Required action 1: In the abstract on gut problems after cancer treatment, what share of patients were diagnosed with small bowel bacterial overgrowth?
Required action 2: Pick up the abstract on gut problems after cancer treatment after its final sentence and keep it going.

Introduction GI toxicity experienced by patients related to cancer therapy has been largely ignored by gastroenterologists.
Method A prospective evaluation was conducted of patients referred with chronic changes in GI function after cancer therapy after discharge from our clinic. All patients complete a Gastrointestinal Symptom Rating Scale recording 30 symptoms and a Bristol Stool Chart at every clinic visit. Patient characteristics, symptom incidence, severity, investigations and diagnoses were recorded.
Results From April 2013 to March 2014, there were 1266 clinic appointments, 398 new patients and 868 follow-ups, 326 patients were discharged. 62% referred by in-house oncology teams, 24% tertiary and 14% GP referrals. Median age was 68 years (20–90), the majority were male (56%). Time from cancer diagnosis to referral was 3.3 years (median, range 0–42). The majority were treated for urology (43%) or gynaecological malignancy (21%), 12% for colorectal, 10% for GI and 14% for other cancers. 94% had more than one troublesome symptom. The most commonly reported GI symptoms (diarrhoea, urgency, flatulence, tenesmus, bloating, abdominal pain, faecal incontinence, borborygmi, nocturnal defaecation, perianal pain and steatorrhoea) all improved by discharge. Only 4% had symptoms that required only endoscopic investigation. 84% reported ongoing fatigue, 45% urinary and 36% sexual concerns. Following an algorithm proven to be effective, 86% required blood tests, 58% OGD+ duodenal aspirate, 53% breath tests, 51% SeHCAT scanning, 48% flexible sigmoidoscopy, 20% colonoscopy, 45% stool faecal elastase and 3% other radiological imaging. Six investigations (median 0–10) were requested. 62% had 3 or more diagnoses made which included 46% small bowel bacterial overgrowth, 38% vitamin D deficiency, bile acid malabsorption 28%, gastritis 22%, radiation-induced bleeding 20%, vitamin B12 deficiency 17%, weak pelvic floor 17%, 13% had polyp requiring removal, 5% pancreatic insufficiency. 3 visits were required (median, 1–16) before discharge. Those requiring more than 1 visit (n = 256) were followed up for 6 months (median, 0.4–142 months). 36% were referred for dietetic assessment and targeted dietary interventions as part of management. Referrals to other teams included: psychological support (4%), urology (2%), psychosexual counselling (1%), physiotherapy (1%) and endocrinology (1%).

Entries provided:
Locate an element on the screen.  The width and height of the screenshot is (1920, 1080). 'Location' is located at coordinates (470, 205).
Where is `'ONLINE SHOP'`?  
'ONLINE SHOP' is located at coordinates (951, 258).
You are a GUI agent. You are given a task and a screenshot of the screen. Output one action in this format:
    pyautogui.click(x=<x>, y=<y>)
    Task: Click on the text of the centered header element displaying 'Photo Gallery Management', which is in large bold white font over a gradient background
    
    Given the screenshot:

Response 1: 46%

Response 2:
Conclusion Many GI causes contribute to chronic change in bowel function after cancer treatment, endoscopic evaluation without addressing other GI symptoms is only appropriate in a small minority. Most can be discharged after a small number of consultations with significant improvement or resolution of symptoms if a systematic investigational and treatment approach is adopted.
Disclosure of interest None Declared.